ROE 2087% ABOVE SECTOR MEDIAN (FAVORABLE)
Op. Margin 75281% BELOW SECTOR MEDIAN
Debt/Equity 4400% ABOVE SECTOR MEDIAN
AUDIT DATA AS OF SEP 30, 2025 (Q2 FY2025)
We rate Xenon Pharmaceuticals Inc. (XENE) as a Reduce with a composite score of 42.3/100 at a current price of $44.82. The quantitative profile shows weakness across multiple dimensions, suggesting limited upside potential and elevated risk of underperformance relative to peers over the next 12 months.
The rating is primarily driven by strength in stability (77th percentile) and momentum (50th percentile), which together account for the majority of the composite score. Offsetting weakness in investment (25th percentile) and quality (27th percentile) tempers our overall conviction. We assign a No Moat rating (19/100), High uncertainty, and Poor capital allocation.
Key items to watch: the path to profitability. Any material change in these dynamics could warrant a reassessment of our rating. The moat trend is widening, which provides additional comfort in the durability of the competitive position.
Xenon Pharmaceuticals Inc. holds a top-quartile position (#0 of 50) within the Manufacturing sector, based on our composite quantitative scoring across quality, value, momentum, and stability factors. The composite score of 42.3/100 places it at rank #3230 in our full 7,333-stock universe. At $3.1B in market capitalization, Xenon Pharmaceuticals Inc. is a mid-cap player in the Manufacturing space, which limits certain scale advantages but may allow for more agile strategic execution.
Momentum indicators (50th percentile) are neutral regarding the near-term price trend. Revenue growth data is unavailable, limiting our ability to confirm whether momentum is fundamentally supported.
Available margin data shows operating margins of -970%. Incomplete margin data limits our ability to fully assess the cost structure and margin trajectory, though the available metrics provide a partial view of operating efficiency.
At a current price of $44.82, Xenon Pharmaceuticals Inc. is trading at a premium to fundamental value. Our value factor score of 39/100 reflects a composite assessment across multiple valuation metrics including price-to-earnings, price-to-book, EV/EBITDA, and price-to-sales ratios relative to both sector peers and the broader market. The premium valuation implies the market is pricing in significant future growth or quality improvements that are not yet fully reflected in current fundamentals.
The stock currently trades at P/B of 5.8x, P/S of 435.1x. We evaluate these multiples in the context of both absolute levels and sector-relative positioning to form our valuation view.
A conservative balance sheet (9% D/E) provides financial flexibility for acquisitions, buybacks, or weathering economic downturns without dilution.
The Reduce rating (composite 42.3/100) reflects multi-factor weakness, and historically, stocks in this scoring range have underperformed the market by a meaningful margin.

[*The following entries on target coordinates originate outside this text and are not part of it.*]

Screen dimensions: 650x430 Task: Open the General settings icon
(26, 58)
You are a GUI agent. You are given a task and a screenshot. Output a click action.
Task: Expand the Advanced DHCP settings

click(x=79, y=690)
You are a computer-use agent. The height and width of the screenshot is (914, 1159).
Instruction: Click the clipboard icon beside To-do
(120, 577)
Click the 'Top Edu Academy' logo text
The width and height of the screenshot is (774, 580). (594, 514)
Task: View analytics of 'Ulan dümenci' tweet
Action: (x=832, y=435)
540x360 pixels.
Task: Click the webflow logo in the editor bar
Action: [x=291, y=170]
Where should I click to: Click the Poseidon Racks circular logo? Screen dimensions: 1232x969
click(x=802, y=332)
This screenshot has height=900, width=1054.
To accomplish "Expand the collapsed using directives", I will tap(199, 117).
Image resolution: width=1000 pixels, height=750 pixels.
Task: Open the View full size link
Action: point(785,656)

Thin net margins of -867.3% provide limited cushion against cost pressures, competitive pricing, or macroeconomic headwinds — even small changes in costs could swing the company to a loss.
Below-average quality (27th percentile) raises durability concerns about the fundamental profile and increases the risk of negative earnings surprises.
We assign a High uncertainty rating to Xenon Pharmaceuticals Inc.. Key risk factors include current negative profitability (net margin -867.3%), weak quality scores (27th percentile). The wide range of potential outcomes widens our fair value estimate and increases the possibility of permanent capital impairment. Investors considering this name should size positions accordingly and demand a meaningful margin of safety before initiating.
Specific risk factors that inform our assessment include: current negative profitability (net margin -867.3%); weak quality scores (27th percentile). Each of these factors independently widens the distribution of potential outcomes, and in combination they create a risk profile that demands careful position sizing. The stability factor at the 77th percentile and quality factor at the 27th percentile provide a quantitative summary of the overall risk landscape.
Key risk mitigants include: conservative leverage (9% D/E) limits balance sheet risk; above-average stability (77th percentile) suggests predictable business dynamics. These factors partially offset the identified risks and provide downside protection in adverse scenarios. On balance, the risk-reward profile warrants caution and disciplined position management.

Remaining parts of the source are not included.